**Recorded information**

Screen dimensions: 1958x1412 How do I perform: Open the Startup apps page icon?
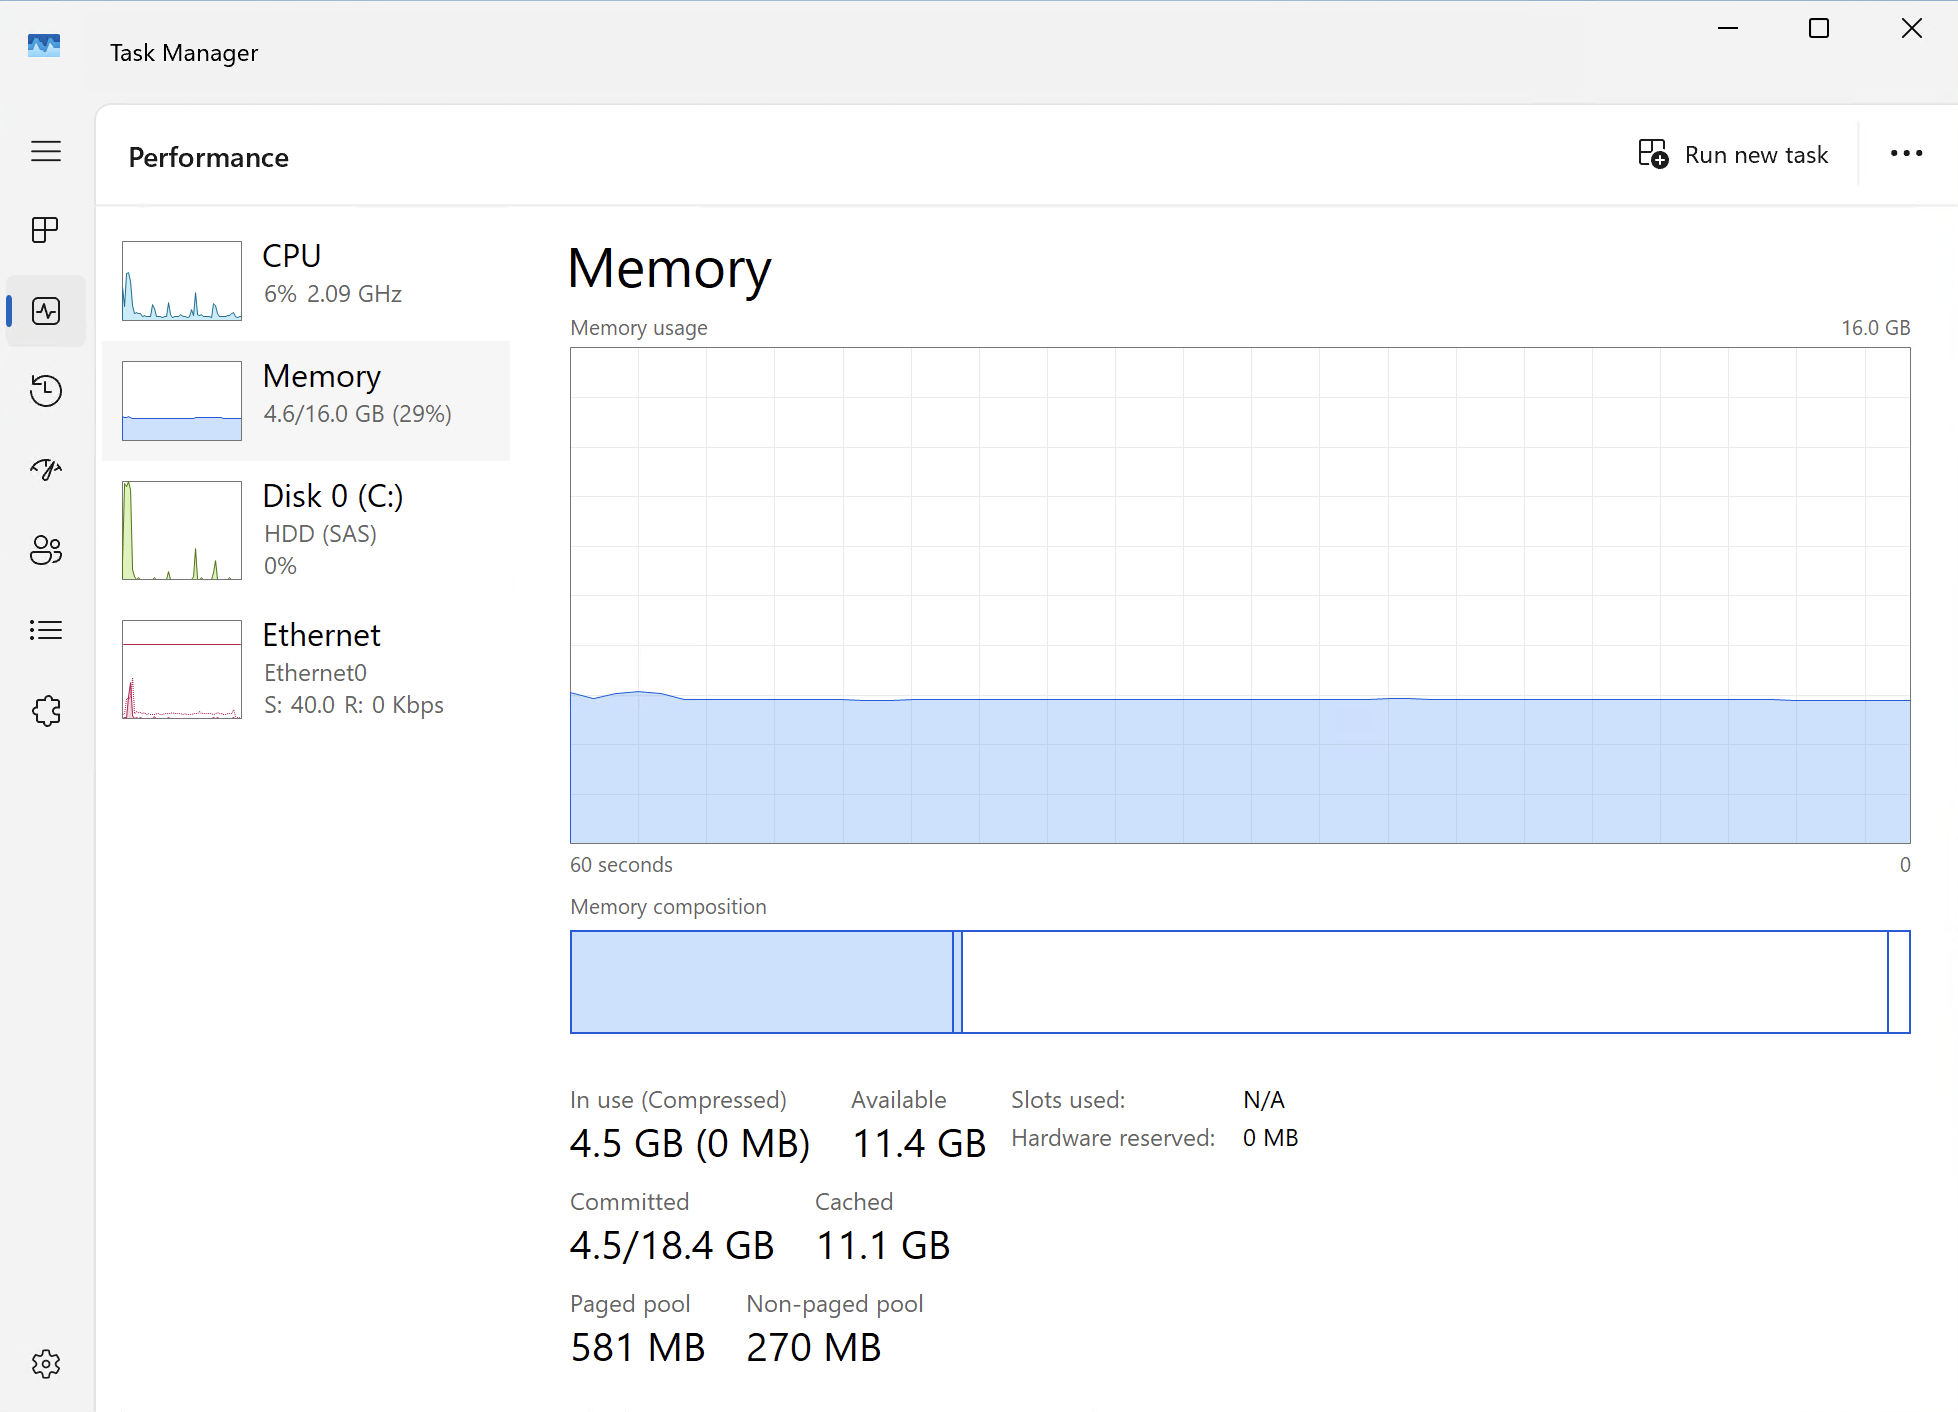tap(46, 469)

...

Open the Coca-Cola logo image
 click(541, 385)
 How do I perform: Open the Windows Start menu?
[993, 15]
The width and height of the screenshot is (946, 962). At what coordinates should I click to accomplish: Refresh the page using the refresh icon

---

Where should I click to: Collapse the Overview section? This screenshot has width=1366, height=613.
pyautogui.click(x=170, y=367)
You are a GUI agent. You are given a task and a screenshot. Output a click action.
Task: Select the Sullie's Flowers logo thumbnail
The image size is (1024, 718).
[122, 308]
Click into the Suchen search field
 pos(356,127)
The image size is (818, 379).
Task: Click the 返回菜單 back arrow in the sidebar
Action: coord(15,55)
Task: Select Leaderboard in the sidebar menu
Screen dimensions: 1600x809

**Directions for this task**
Edit the rows from the line with "Screen dimensions: 1958x1412" to the line with "tap(46, 469)" so that "Startup apps" becomes "Background apps", leaving everything else the same. Give back only those rows, without the pictures.

**Output for this exercise**
Screen dimensions: 1958x1412 How do I perform: Open the Background apps page icon?
tap(46, 469)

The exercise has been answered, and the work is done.